After treating Dunnavant, doctors told him he could go home the next day, according to lawyer Michael J. Del Giudice, who is representing Dunnavant's family in a lawsuit against the hospital.

On May 22 -- less than 24 hours after his treatment for the UTI -- Dunnavant lay dead in a hospital bed.

A hole had developed in Dunnavant's gastrointestinal tract, causing air to seep into his abdomen. Doctors and nurses misinterpreted his symptoms, and he slowly suffocated.

"The bottom line: He needed a doctor," Del Giudice said. "Had they done things properly, Mr. Dunnavant would still be alive today."

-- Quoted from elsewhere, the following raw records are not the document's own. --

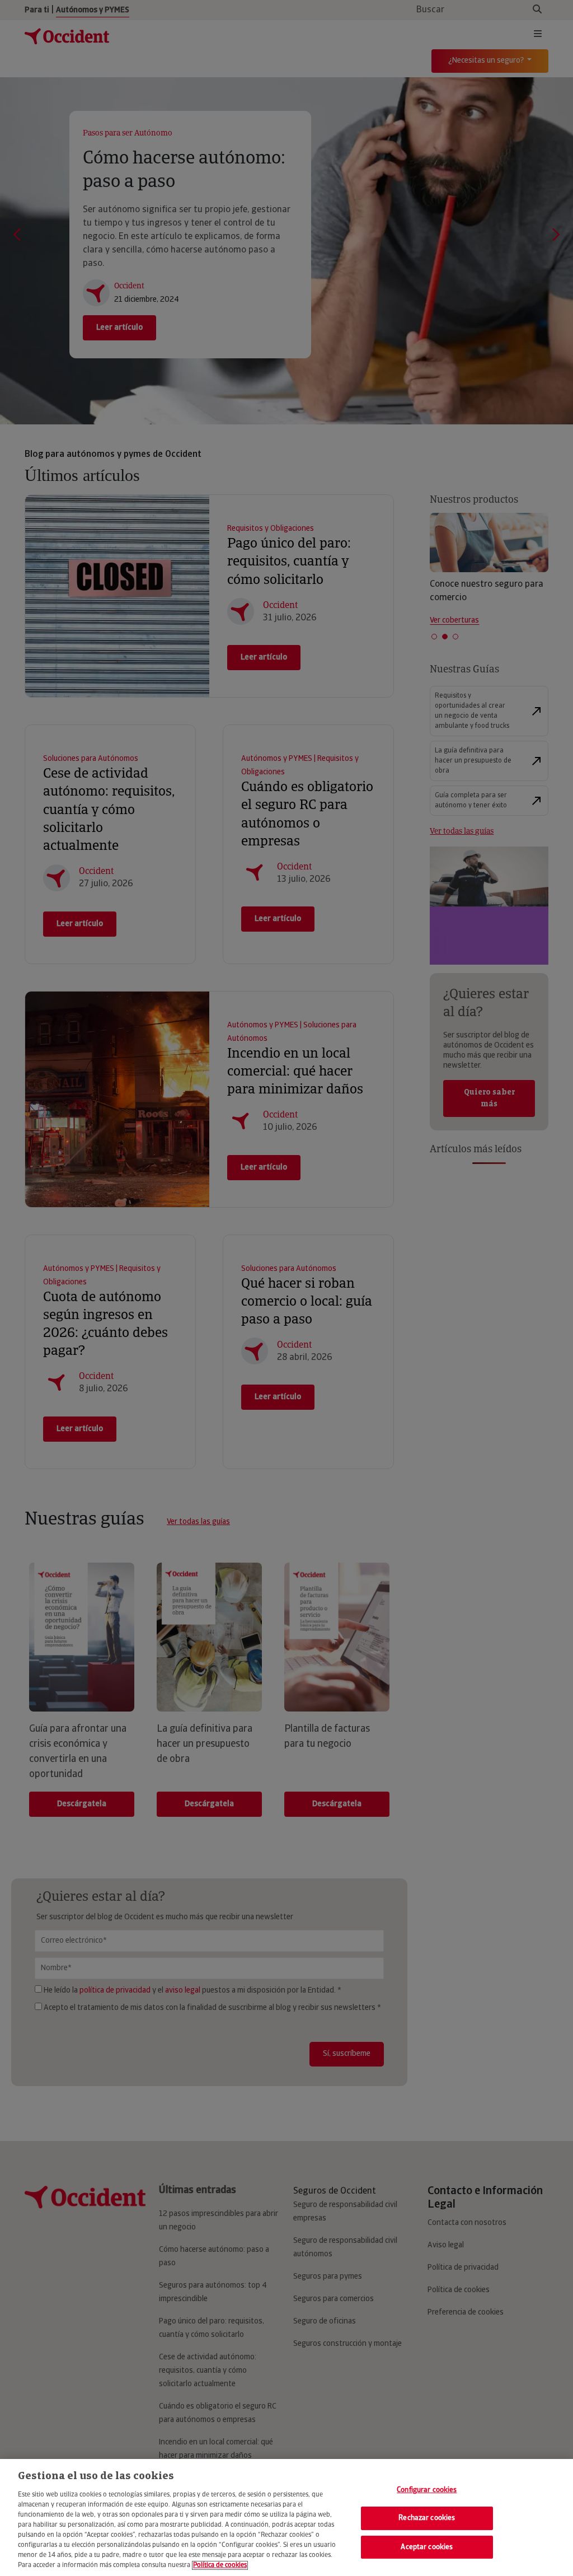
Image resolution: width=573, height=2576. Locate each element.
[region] (286, 2517)
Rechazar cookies (426, 2518)
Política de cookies (220, 2565)
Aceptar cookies (427, 2547)
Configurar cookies (427, 2490)
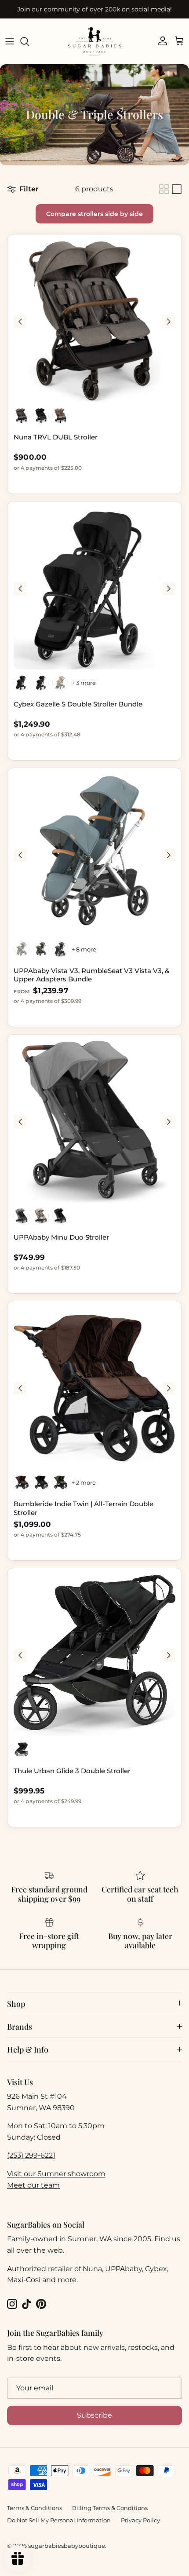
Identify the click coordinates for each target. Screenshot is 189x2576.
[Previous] (20, 321)
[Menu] (9, 41)
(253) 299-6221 (31, 2155)
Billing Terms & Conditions (110, 2507)
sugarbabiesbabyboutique (66, 2545)
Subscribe (94, 2415)
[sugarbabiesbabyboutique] (94, 41)
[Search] (29, 41)
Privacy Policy (140, 2520)
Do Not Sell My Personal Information (59, 2520)
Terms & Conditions (34, 2507)
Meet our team (33, 2185)
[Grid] (164, 189)
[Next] (168, 321)
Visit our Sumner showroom (56, 2174)
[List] (176, 189)
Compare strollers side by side (94, 214)
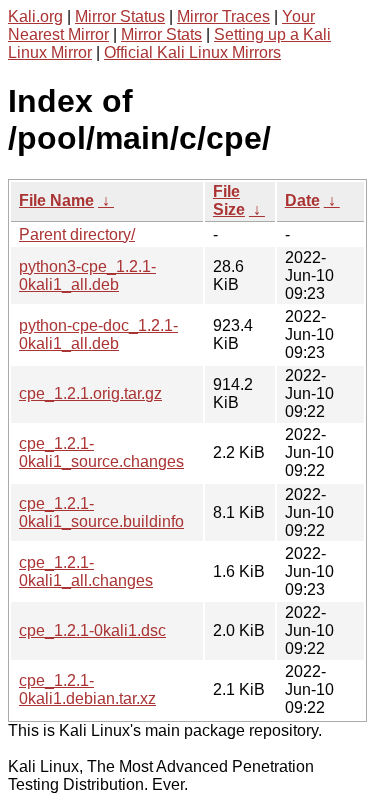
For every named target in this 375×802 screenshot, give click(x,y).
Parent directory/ (77, 234)
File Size (229, 200)
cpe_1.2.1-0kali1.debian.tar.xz (87, 689)
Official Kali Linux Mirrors (192, 52)
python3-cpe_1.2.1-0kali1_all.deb (87, 275)
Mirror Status (120, 16)
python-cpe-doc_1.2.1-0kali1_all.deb (98, 334)
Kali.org (35, 16)
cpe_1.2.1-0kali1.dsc (92, 630)
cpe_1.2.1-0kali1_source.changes (101, 452)
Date (302, 200)
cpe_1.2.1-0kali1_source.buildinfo (101, 512)
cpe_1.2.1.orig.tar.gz (90, 393)
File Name (56, 200)
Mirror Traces (223, 16)
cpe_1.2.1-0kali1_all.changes (86, 571)
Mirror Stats (161, 34)
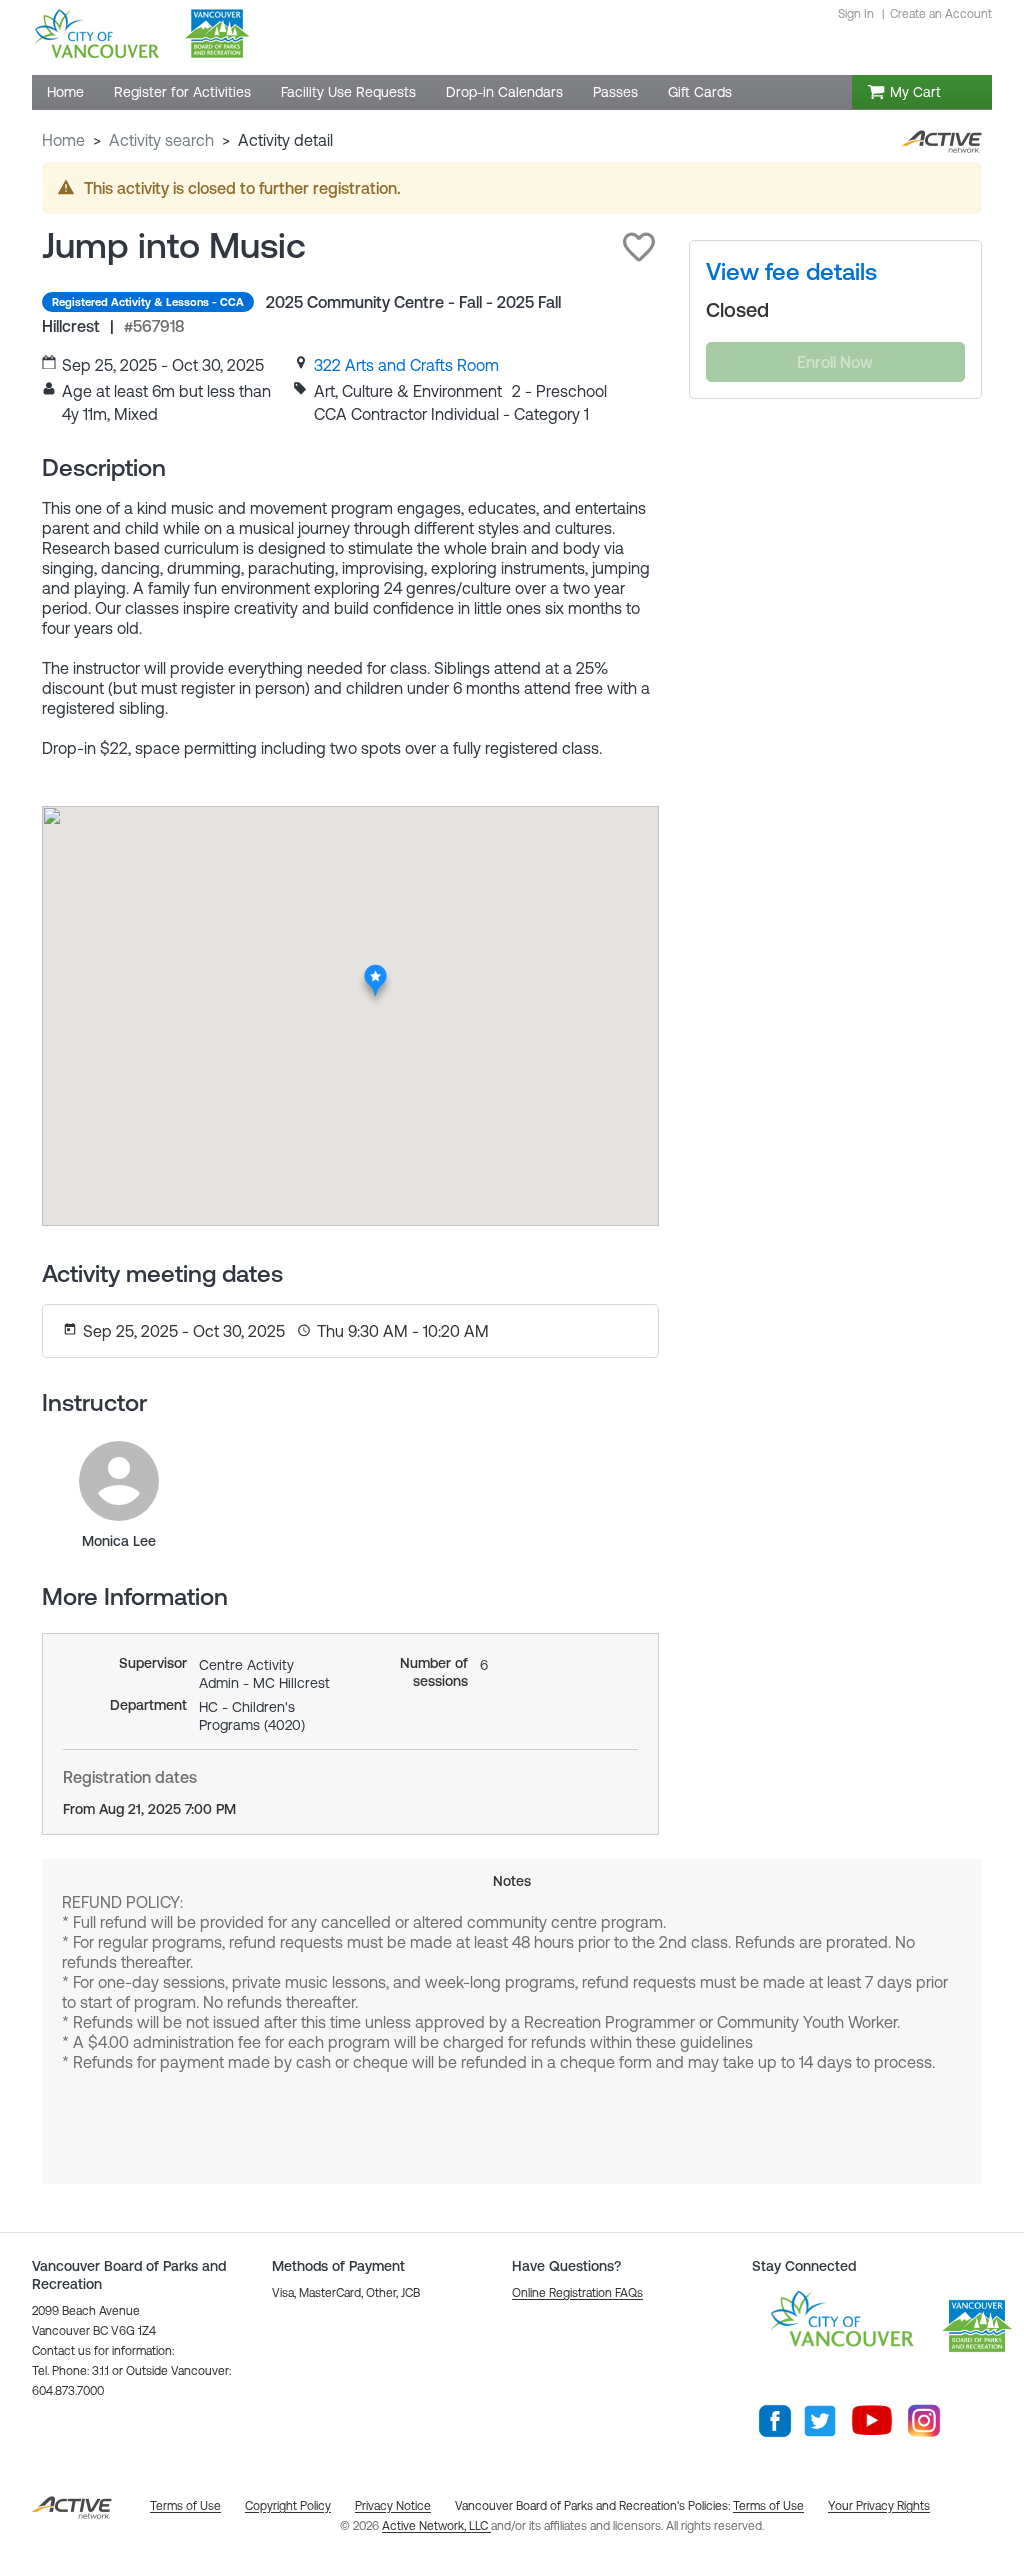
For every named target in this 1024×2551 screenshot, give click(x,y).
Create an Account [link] (941, 14)
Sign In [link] (856, 14)
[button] (639, 247)
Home (63, 140)
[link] (406, 365)
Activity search (161, 140)
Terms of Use (768, 2506)
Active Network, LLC (436, 2526)
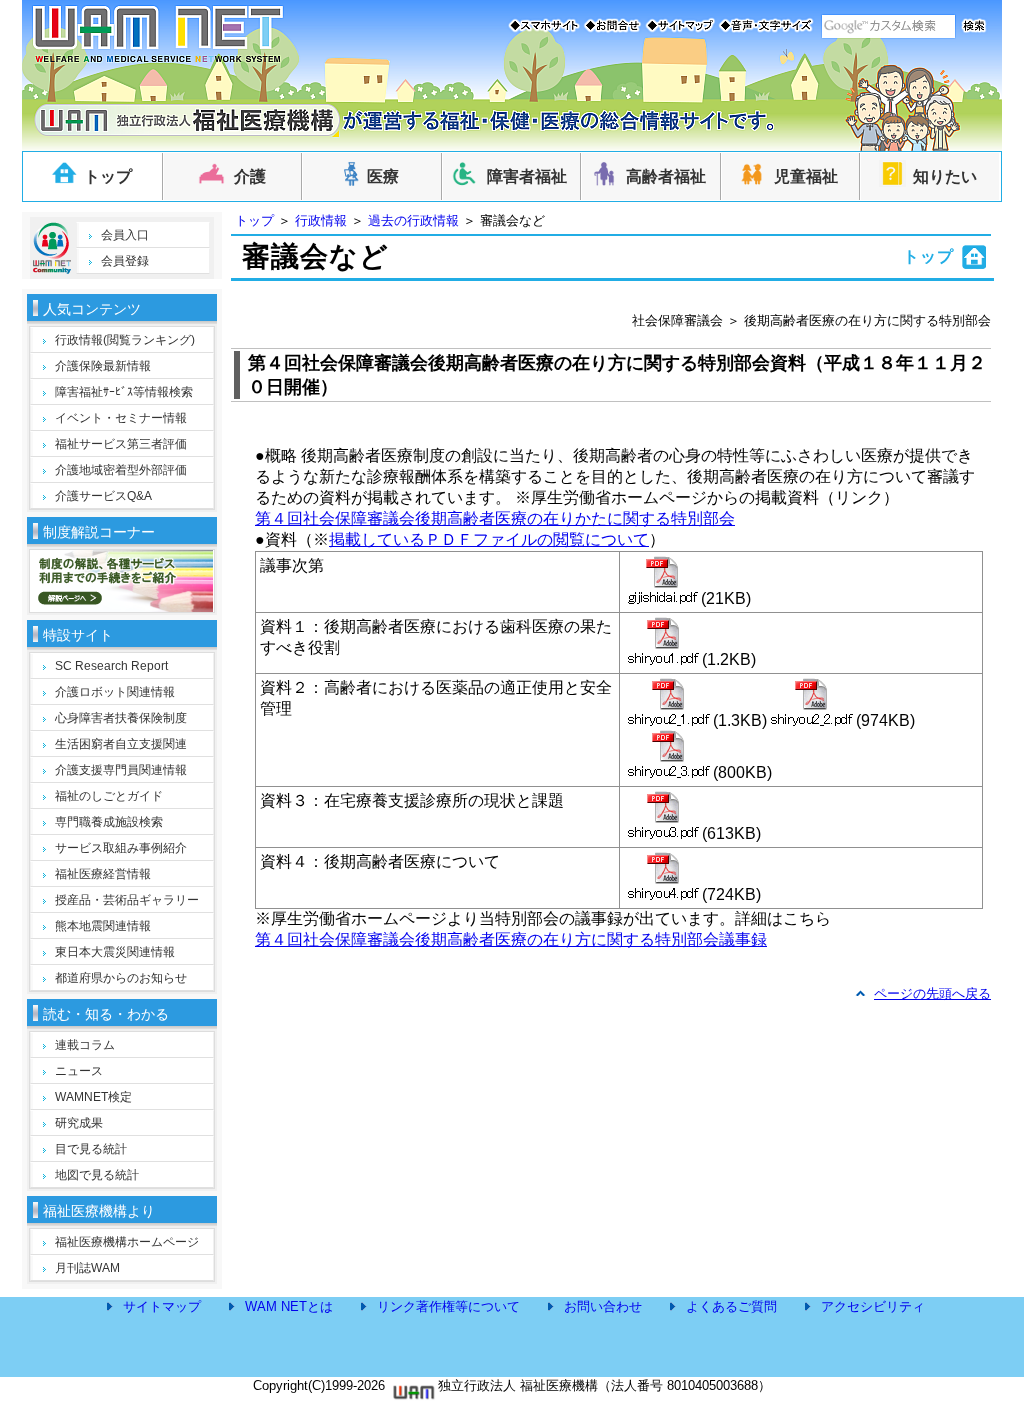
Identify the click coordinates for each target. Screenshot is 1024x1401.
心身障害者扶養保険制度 (121, 718)
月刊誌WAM (87, 1268)
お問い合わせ (603, 1306)
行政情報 (321, 220)
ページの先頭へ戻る (932, 993)
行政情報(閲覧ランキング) (125, 340)
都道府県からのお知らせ (121, 978)
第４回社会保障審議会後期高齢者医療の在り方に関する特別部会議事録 (511, 939)
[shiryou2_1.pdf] (668, 702)
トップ (254, 220)
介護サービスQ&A (103, 496)
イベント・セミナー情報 (121, 418)
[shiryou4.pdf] (663, 876)
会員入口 (125, 235)
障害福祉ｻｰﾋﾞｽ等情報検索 (124, 392)
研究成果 (79, 1123)
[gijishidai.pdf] (662, 580)
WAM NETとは (289, 1306)
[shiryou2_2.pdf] (811, 702)
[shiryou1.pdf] (663, 641)
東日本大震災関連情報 (115, 952)
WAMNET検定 (93, 1097)
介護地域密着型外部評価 (121, 470)
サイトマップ (162, 1306)
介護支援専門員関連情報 (121, 770)
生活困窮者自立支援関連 (121, 744)
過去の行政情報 (413, 220)
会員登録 (125, 261)
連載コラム (85, 1045)
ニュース (79, 1071)
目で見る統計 (91, 1149)
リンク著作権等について (448, 1306)
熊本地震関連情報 (103, 926)
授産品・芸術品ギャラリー (127, 900)
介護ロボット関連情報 (115, 692)
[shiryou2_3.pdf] (668, 754)
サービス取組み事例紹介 (121, 848)
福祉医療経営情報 (103, 874)
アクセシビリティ (873, 1306)
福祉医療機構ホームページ (127, 1242)
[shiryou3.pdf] (663, 815)
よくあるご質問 (731, 1306)
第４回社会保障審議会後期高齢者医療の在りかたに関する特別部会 (495, 518)
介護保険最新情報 (103, 366)
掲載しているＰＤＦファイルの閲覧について (489, 539)
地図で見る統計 (97, 1175)
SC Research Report (111, 666)
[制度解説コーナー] (121, 606)
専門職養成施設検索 (109, 822)
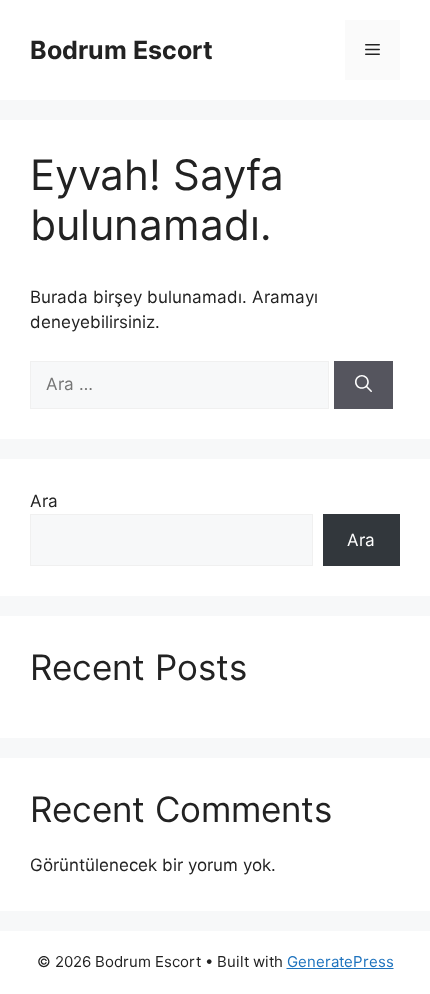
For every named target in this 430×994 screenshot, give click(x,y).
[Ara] (363, 385)
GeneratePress (340, 961)
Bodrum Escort (121, 50)
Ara (44, 501)
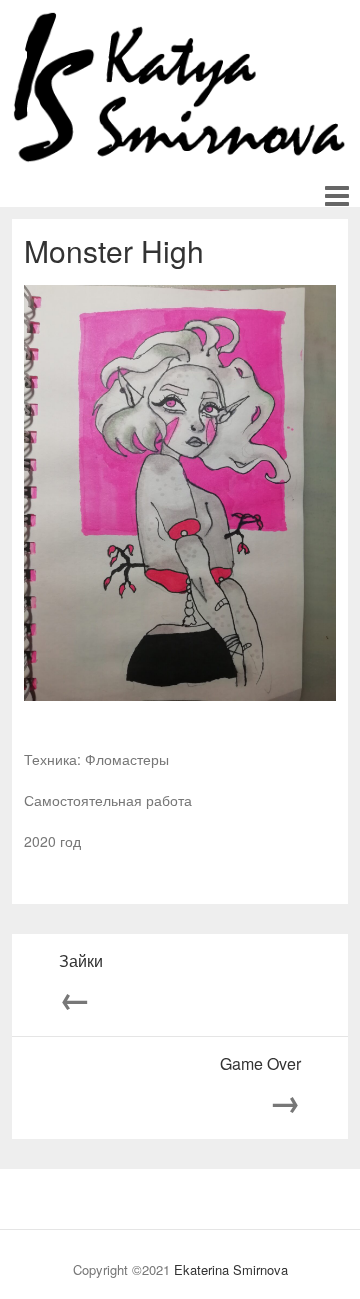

Dunnavant's family sued the hospital and several doctors and nurses charged with his care after his death in 2007. Jurors heard opening statements Tuesday in Kanawha Circuit Judge James C. Stucky's courtroom.

Del Giudice said that Dunnavant's on-call doctor, Justin Bailey, did not take proper steps to determine that Dunnavant should have been diagnosed with a perforated bowel. Bailey, despite repeated phone conversations with family members and nurses throughout the evening, did not arrive at the hospital to personally examine Dunnavant until about three hours before his death, Del Giudice said.

Nurses at the hospital failed to relay Dunnavant's symptoms back to the doctors and apparently did not provide proper care when doctors did order instructions, according to Del Giudice. In one incident, a nurse who had allegedly been rude with the family had been trying to give Dunnavant a suppository before Dunnavant's son, Michael, angrily pointed out that she had been trying to deposit the pill into a bedsore on Dunnavant's backside.